TASK DIRECTIONS
Restate verbatim the span of lines below between the line with "Image resolution: width=1322" and the line with "Task: Change the billing address", including those two lines, and only that span.

SUPPLIED RECORDS
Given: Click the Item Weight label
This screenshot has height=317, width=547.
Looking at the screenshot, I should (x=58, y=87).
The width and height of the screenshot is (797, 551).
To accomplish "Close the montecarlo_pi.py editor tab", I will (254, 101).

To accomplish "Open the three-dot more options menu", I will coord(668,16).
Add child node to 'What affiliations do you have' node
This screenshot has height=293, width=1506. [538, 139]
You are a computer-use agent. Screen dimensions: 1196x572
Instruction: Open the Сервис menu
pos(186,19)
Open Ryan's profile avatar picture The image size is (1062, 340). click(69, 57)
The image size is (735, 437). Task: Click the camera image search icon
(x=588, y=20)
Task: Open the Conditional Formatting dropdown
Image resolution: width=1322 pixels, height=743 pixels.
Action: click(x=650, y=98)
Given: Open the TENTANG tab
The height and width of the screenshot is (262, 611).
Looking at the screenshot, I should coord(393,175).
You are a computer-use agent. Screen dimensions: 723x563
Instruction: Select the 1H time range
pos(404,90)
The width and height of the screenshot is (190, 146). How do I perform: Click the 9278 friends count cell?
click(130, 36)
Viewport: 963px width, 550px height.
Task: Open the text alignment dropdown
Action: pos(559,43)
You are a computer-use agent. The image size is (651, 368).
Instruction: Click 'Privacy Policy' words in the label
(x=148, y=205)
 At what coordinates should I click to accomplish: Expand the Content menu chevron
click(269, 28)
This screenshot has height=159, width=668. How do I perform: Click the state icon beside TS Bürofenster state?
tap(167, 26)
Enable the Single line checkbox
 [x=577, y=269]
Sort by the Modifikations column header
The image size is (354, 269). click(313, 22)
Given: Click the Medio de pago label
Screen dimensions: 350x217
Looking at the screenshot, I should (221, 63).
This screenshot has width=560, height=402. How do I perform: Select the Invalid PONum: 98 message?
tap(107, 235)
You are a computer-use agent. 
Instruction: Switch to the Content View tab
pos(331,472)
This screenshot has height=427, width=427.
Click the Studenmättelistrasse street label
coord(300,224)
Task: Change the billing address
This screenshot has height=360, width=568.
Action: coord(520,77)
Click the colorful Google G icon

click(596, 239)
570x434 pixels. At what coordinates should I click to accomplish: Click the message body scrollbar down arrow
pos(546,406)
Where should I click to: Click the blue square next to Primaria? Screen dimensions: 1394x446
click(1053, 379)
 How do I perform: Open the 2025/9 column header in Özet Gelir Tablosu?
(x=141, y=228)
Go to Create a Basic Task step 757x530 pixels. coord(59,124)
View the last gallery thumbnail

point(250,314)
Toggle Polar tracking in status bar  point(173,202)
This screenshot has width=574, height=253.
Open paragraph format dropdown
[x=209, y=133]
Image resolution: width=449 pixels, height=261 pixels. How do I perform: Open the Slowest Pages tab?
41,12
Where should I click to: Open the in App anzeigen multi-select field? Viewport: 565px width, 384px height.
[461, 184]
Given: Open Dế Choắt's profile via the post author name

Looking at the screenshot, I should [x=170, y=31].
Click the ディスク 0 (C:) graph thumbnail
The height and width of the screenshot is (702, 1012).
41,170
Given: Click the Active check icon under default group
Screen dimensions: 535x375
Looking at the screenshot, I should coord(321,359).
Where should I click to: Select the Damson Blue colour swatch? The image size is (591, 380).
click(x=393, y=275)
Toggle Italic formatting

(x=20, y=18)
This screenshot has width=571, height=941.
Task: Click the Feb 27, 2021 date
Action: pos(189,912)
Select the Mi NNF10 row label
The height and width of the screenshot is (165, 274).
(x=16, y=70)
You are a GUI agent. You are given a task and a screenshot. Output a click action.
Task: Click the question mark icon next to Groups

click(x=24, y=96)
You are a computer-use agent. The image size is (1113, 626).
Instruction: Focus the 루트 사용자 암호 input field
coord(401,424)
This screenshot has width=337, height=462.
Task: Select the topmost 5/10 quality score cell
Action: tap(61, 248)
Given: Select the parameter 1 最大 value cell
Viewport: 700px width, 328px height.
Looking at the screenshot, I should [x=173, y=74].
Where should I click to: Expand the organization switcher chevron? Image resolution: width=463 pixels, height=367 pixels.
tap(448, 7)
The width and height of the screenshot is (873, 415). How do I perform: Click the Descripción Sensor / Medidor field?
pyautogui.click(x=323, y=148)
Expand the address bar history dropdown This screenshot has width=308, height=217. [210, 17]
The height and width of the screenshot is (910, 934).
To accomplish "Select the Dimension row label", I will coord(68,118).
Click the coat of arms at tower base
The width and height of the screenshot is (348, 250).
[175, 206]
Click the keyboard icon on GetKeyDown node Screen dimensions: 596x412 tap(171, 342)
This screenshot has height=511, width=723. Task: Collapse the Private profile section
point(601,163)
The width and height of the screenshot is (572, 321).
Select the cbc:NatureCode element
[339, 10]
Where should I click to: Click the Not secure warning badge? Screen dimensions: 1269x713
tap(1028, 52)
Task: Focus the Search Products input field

ANSWER BELOW
Image resolution: width=1322 pixels, height=743 pixels.
Action: click(x=650, y=98)
Given: Open the TENTANG tab
The height and width of the screenshot is (262, 611).
Looking at the screenshot, I should coord(393,175).
You are a computer-use agent. Screen dimensions: 723x563
Instruction: Select the 1H time range
pos(404,90)
The width and height of the screenshot is (190, 146). How do I perform: Click the 9278 friends count cell?
click(130, 36)
Viewport: 963px width, 550px height.
Task: Open the text alignment dropdown
Action: pos(559,43)
You are a computer-use agent. The image size is (651, 368).
Instruction: Click 'Privacy Policy' words in the label
(x=148, y=205)
 At what coordinates should I click to accomplish: Expand the Content menu chevron
click(269, 28)
This screenshot has height=159, width=668. How do I perform: Click the state icon beside TS Bürofenster state?
tap(167, 26)
Enable the Single line checkbox
 [x=577, y=269]
Sort by the Modifikations column header
The image size is (354, 269). click(313, 22)
Given: Click the Medio de pago label
Screen dimensions: 350x217
Looking at the screenshot, I should (221, 63).
This screenshot has width=560, height=402. How do I perform: Select the Invalid PONum: 98 message?
tap(107, 235)
You are a computer-use agent. 
Instruction: Switch to the Content View tab
pos(331,472)
This screenshot has height=427, width=427.
Click the Studenmättelistrasse street label
coord(300,224)
Task: Change the billing address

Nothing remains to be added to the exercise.